## As tarefas
a - Reproduza todo o trecho do texto sobre Foz do Iguaçu que vai de "Foz do Iguaçu: um" até "de quatro décadas.", trocando "três artigos" por "três ensaios".
b - Indique se cada afirmação a seguir está de acordo com o texto sobre Foz do Iguaçu, respondendo sim ou não e citando literalmente as palavras do texto que decidem a questão: (i) Foz do Iguaçu abriga a segunda comunidade árabe do Brasil; (ii) após a Segunda Guerra Mundial, sociólogos e antropólogos se mudaram para a Inglaterra; (iii) o trabalho de campo do professor abrange menos de duas décadas.

## Texto fornecido
▽
Foz do Iguaçu: um fascinante laboratório de estudos sociais
Por meio de três artigos, o sociólogo e professor Afonso de oliveira identifica as mudanças observadas em seu trabalho de campo de mais de quatro décadas.
A sociedade se transforma frente aos impactos e a academia estuda. Após a Segunda Guerra Mundial, sociólogos e antropólogos se mudaram para a Alemanha arrasada, cidades francesas e italianas, na missão de estudarem a recomposição das sociedades afetadas. Permaneceram por décadas analisando as transformações até publicarem os resultados. Os humanos estudam uns aos outros, como fazem os “brasilianistas” ou os “indigenistas” e, trazendo isso para o tecido social iguaçuense, há um cientista social desenvolvendo um trabalho há décadas, o professor e sociólogo José Afonso Oliveira.
Por meio de três artigos, o professor Afonso faz uma análise de nossa sociedade. Ele define assim, “Quem é hoje o iguaçuenese”:
“A nossa sociedade brasileira é de migrantes externos, de africanos aqui colocados na função de escravos até europeus empobrecidos procedentes de sistemas agrários, oriundos para a expansão da nossa fronteira agrícola.
Enquanto tudo isso ocorria, em Foz do Iguaçu, no início do século passado, mantinha-se uma sociedade de personagens argentinos e paraguaios e em proporções muito significativas. Isso quer dizer que desde os primórdios a presença de culturas e povos diferenciados marca a nossa formação social. Atualmente mantemos, por exemplo, a segunda comunidade árabe do Brasil só superada pela cidade de São Paulo. Mas por aqui, entendendo que seja algo muito natural, convivemos em profunda harmonia com povos de várias e diferentes origens. De uma certa forma, vivemos cada uma dessas culturas e até chegamos a criar um idioma próprio o famoso ‘portunhol’, tão comum em nossa cidade; o árabe é também muito falado e chega a ser comum, igualmente no uso de expressões guaranis.
△
## Material fornecido
▽
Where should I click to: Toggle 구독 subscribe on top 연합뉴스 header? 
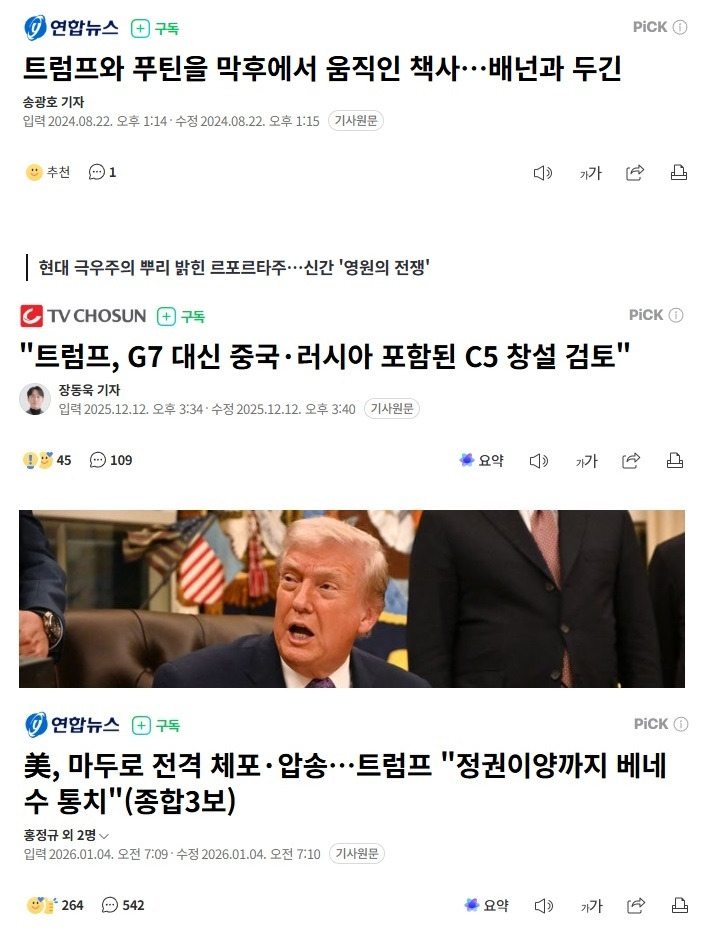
△
## Respostas a seguir
a -
Foz do Iguaçu: um fascinante laboratório de estudos sociais
Por meio de três ensaios, o sociólogo e professor Afonso de oliveira identifica as mudanças observadas em seu trabalho de campo de mais de quatro décadas.

b -
(i) Sim: "Atualmente mantemos, por exemplo, a segunda comunidade árabe do Brasil só superada pela cidade de São Paulo".
(ii) Não: "sociólogos e antropólogos se mudaram para a Alemanha arrasada, cidades francesas e italianas".
(iii) Não: "seu trabalho de campo de mais de quatro décadas".